Candidatura para honrar o pai

Flávio Bolsonaro afirmou que sua candidatura tem o objetivo de mostrar o caminho que o Brasil deve seguir e de honrar o pai. “Alguém que a gente sabe que não cometeu crime nenhum. E ele não merece estar passando pelo que está passando”, declarou, recebendo aplausos da plateia. O senador também mencionou que a família tem “sofrido muito” com a prisão de Jair Bolsonaro.

Minimizando atritos internos

O pré-candidato minimizou os recentes atritos entre ele, seu irmão Eduardo Bolsonaro (PL-SP), a ex-primeira-dama Michelle Bolsonaro e o deputado federal Nikolas Ferreira (PL-MG). “A gente acaba às vezes querendo que as coisas aconteçam num tempo que não é o tempo que tem que acontecer ainda.
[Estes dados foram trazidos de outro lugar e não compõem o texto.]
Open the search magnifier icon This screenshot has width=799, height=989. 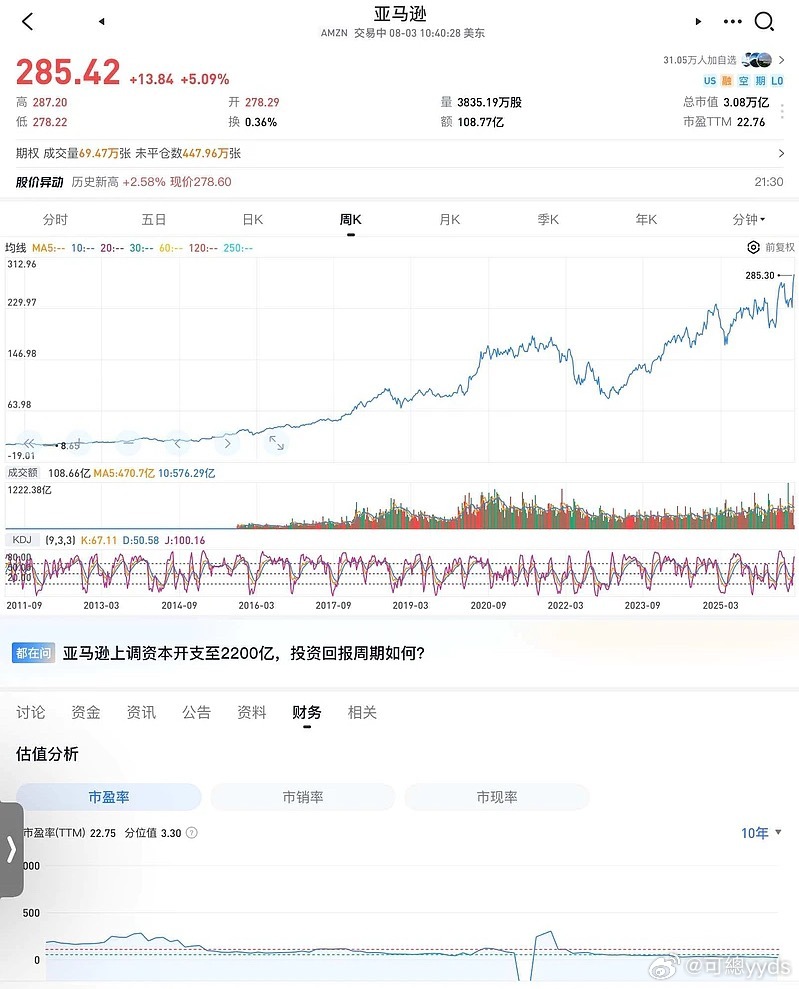pyautogui.click(x=764, y=21)
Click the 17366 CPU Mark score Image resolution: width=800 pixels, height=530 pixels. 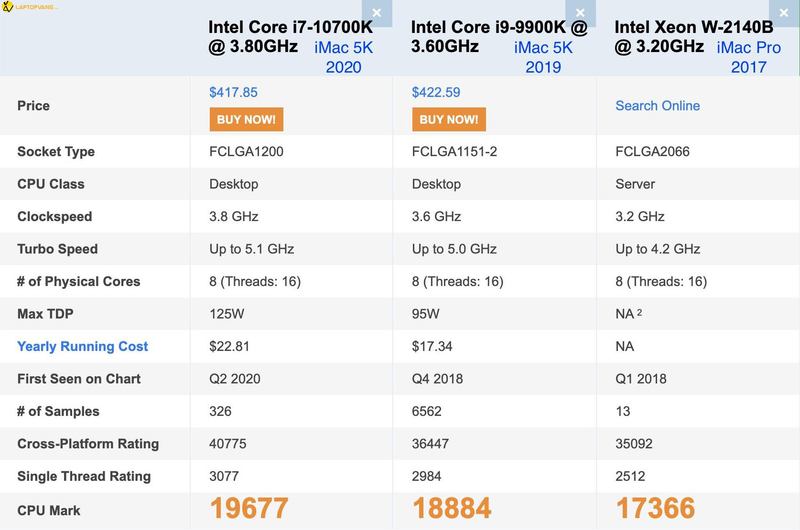pos(655,508)
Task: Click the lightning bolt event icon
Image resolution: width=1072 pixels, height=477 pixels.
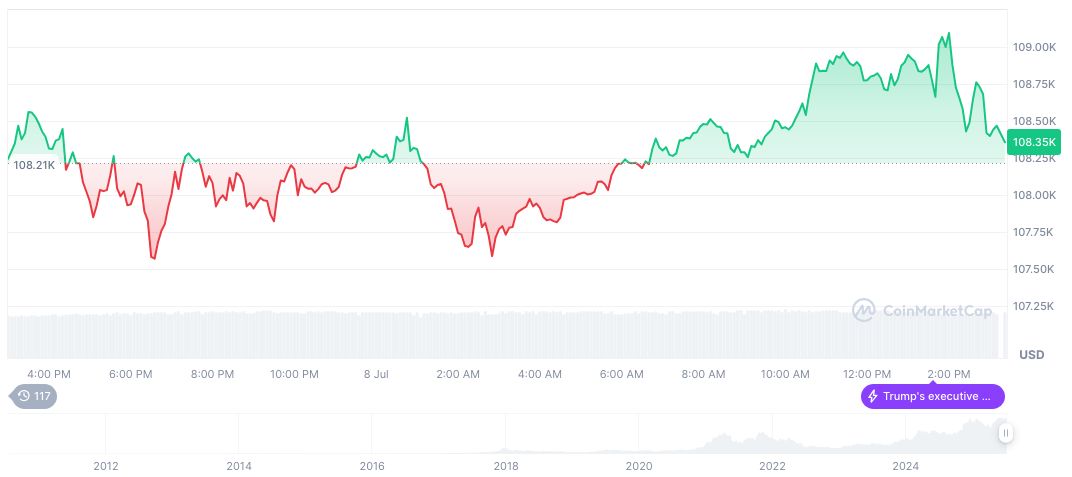Action: pyautogui.click(x=873, y=396)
Respeito todos, respeito muito a Michelle, respeito cada um que está aqui, e que está no seu tempo querendo entrar de corpo e alma”, afirmou.

Ele também defendeu o irmão Eduardo, que está nos Estados Unidos com as contas bloqueadas. “Não adianta querer me separar de Nikolas, de Michelle, de qualquer um. Essa é uma coisa que o Eduardo lá de fora está passando, está com as contas bloqueadas, as contas da mulher dele bloqueadas. Está batalhando pra conseguir sobreviver, e se sacrificou de verdade. Ele foi fundamental também pra que a minha candidatura acontecesse”, disse.

Anistia como bandeira

Flávio Bolsonaro indicou que, caso eleito, buscará uma solução para a situação de Jair Bolsonaro e para os presos do 8 de Janeiro. “A gente vai ganhar essa eleição, e antes de sentar naquela cadeira a gente vai resolver esse problema que esse Congresso já tinha que ter tido a coragem de resolver”, declarou. A anistia para os envolvidos nos atos de 8 de Janeiro é uma das principais bandeiras da direita aliada ao ex-presidente, com manifestações agendadas para o próximo domingo (1º).